◆ Entries supplied:
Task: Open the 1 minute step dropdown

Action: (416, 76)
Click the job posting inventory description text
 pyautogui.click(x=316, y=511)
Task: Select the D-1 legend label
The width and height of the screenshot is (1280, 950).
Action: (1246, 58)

==

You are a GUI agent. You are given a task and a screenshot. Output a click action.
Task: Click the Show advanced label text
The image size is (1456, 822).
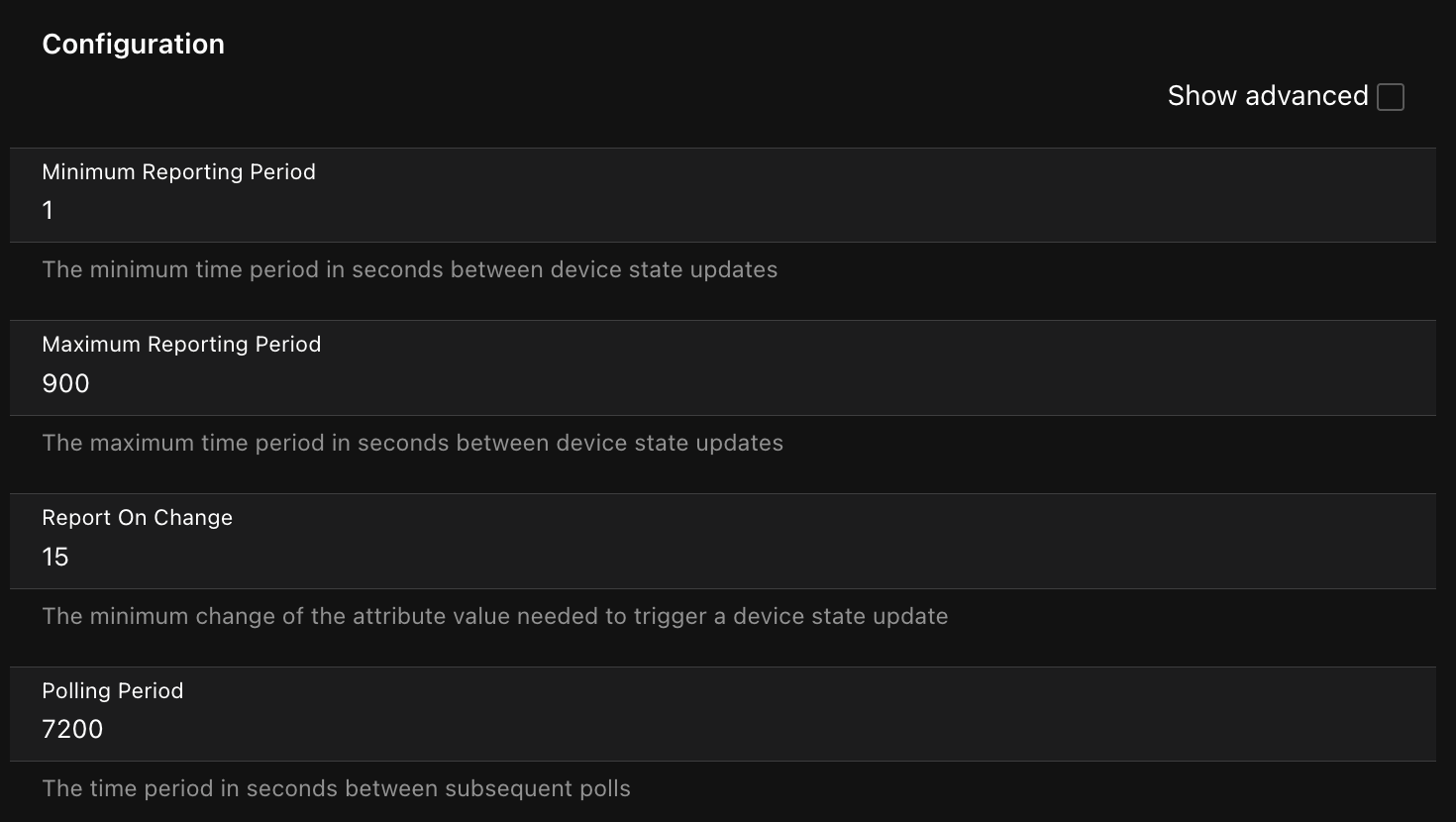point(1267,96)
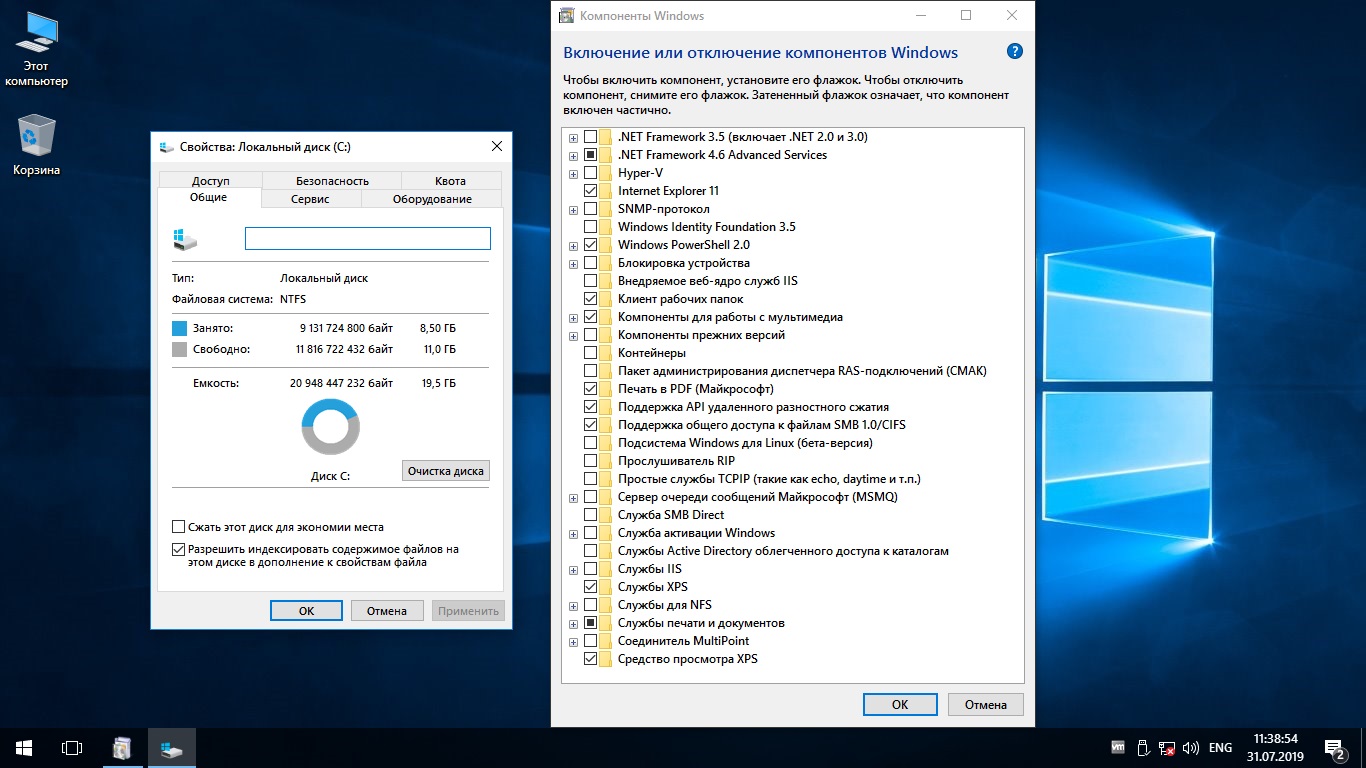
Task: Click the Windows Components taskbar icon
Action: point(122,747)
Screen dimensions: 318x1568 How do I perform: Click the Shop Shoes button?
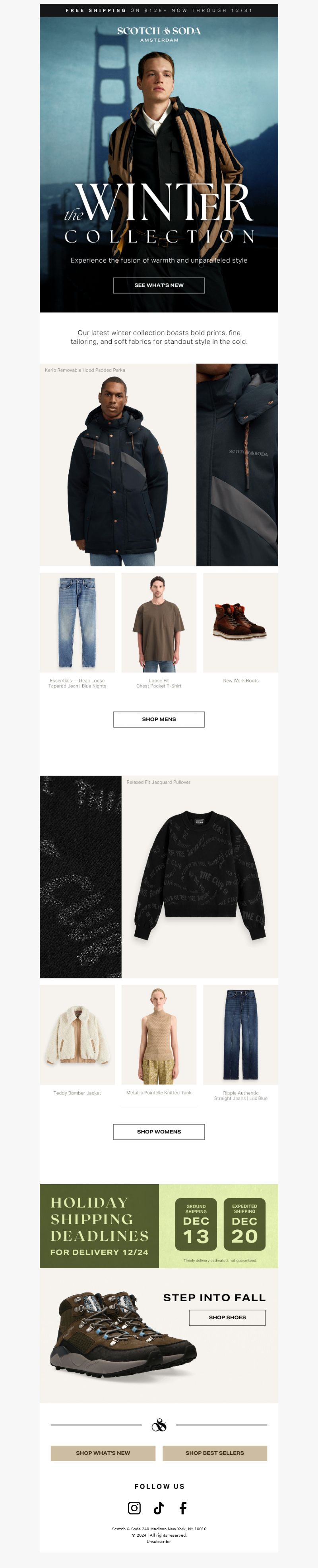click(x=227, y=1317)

◆ Exercise requirements: Across the entries, tally every line that contains the word "label" and report the sum by itself.

◆ Answer: 2